--- RECORDS TO USE Enclosed Below ---
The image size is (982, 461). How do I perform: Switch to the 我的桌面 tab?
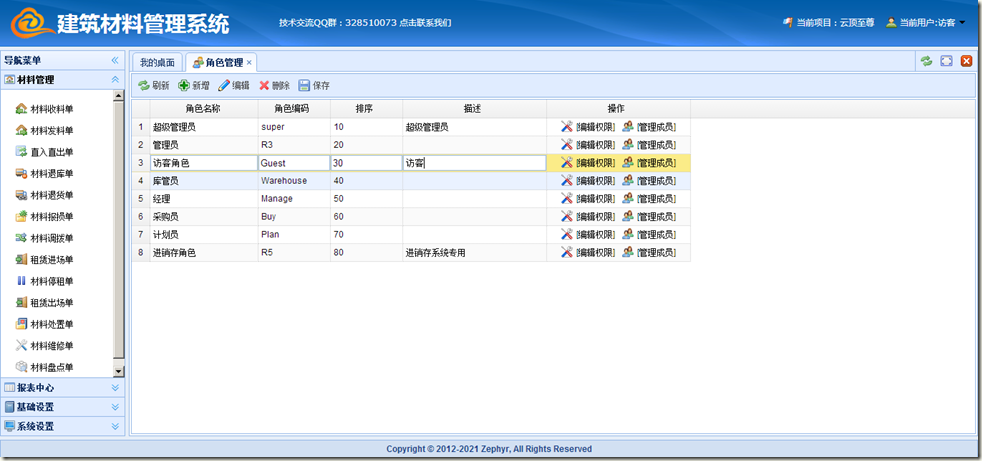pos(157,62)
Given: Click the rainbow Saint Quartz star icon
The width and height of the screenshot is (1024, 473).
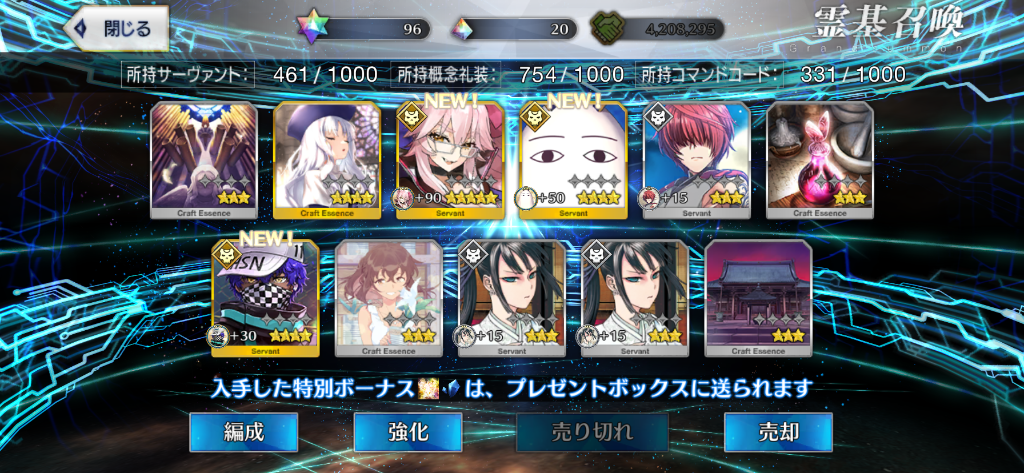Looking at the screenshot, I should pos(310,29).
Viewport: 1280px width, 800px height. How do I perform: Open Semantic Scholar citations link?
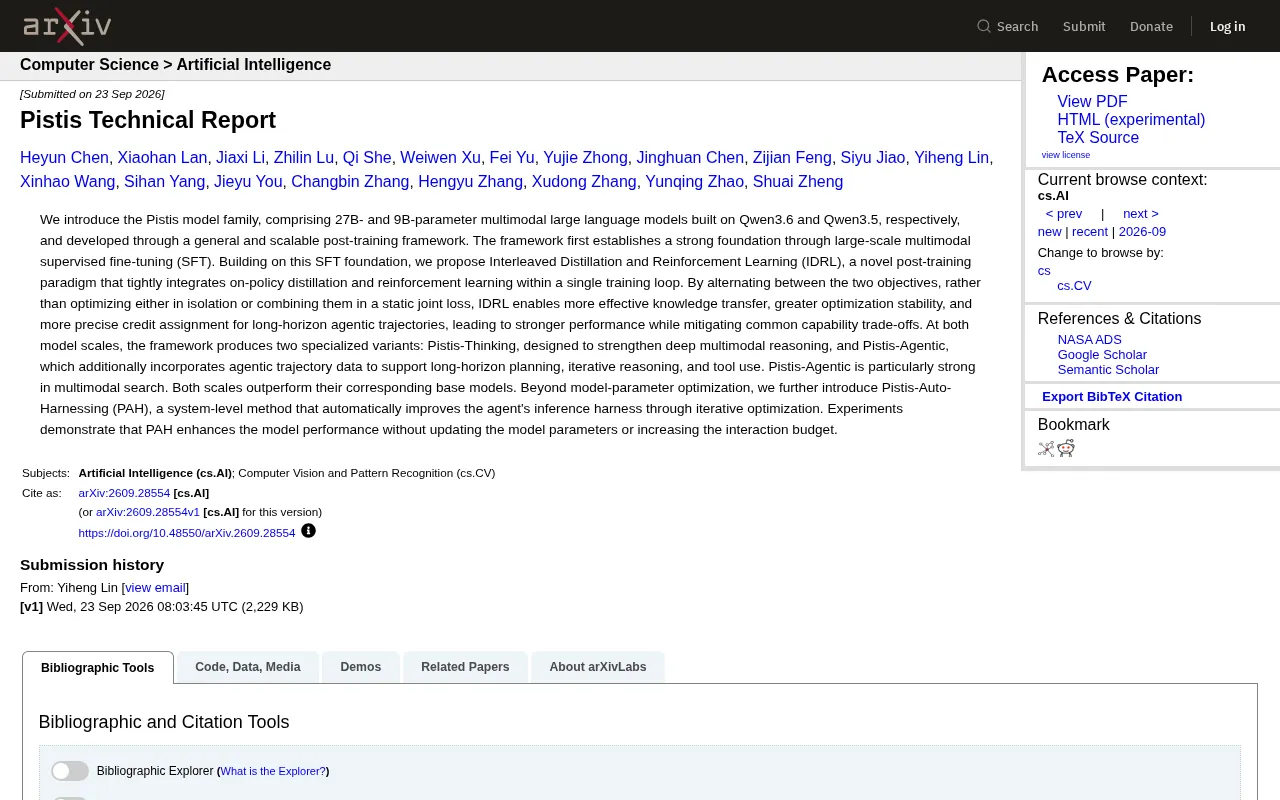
--- End of Enclosed RECORDS TO USE ---
__DIRECTIONS FOR THIS TASK__
What is needed is an exact reprint of every entry, pictures excluded.

__TASK RESPONSE__
The image size is (982, 461). How do I perform: Switch to the 我的桌面 tab?
pos(157,62)
Given: Click the rainbow Saint Quartz star icon
The width and height of the screenshot is (1024, 473).
Looking at the screenshot, I should pos(310,29).
Viewport: 1280px width, 800px height. How do I perform: Open Semantic Scholar citations link?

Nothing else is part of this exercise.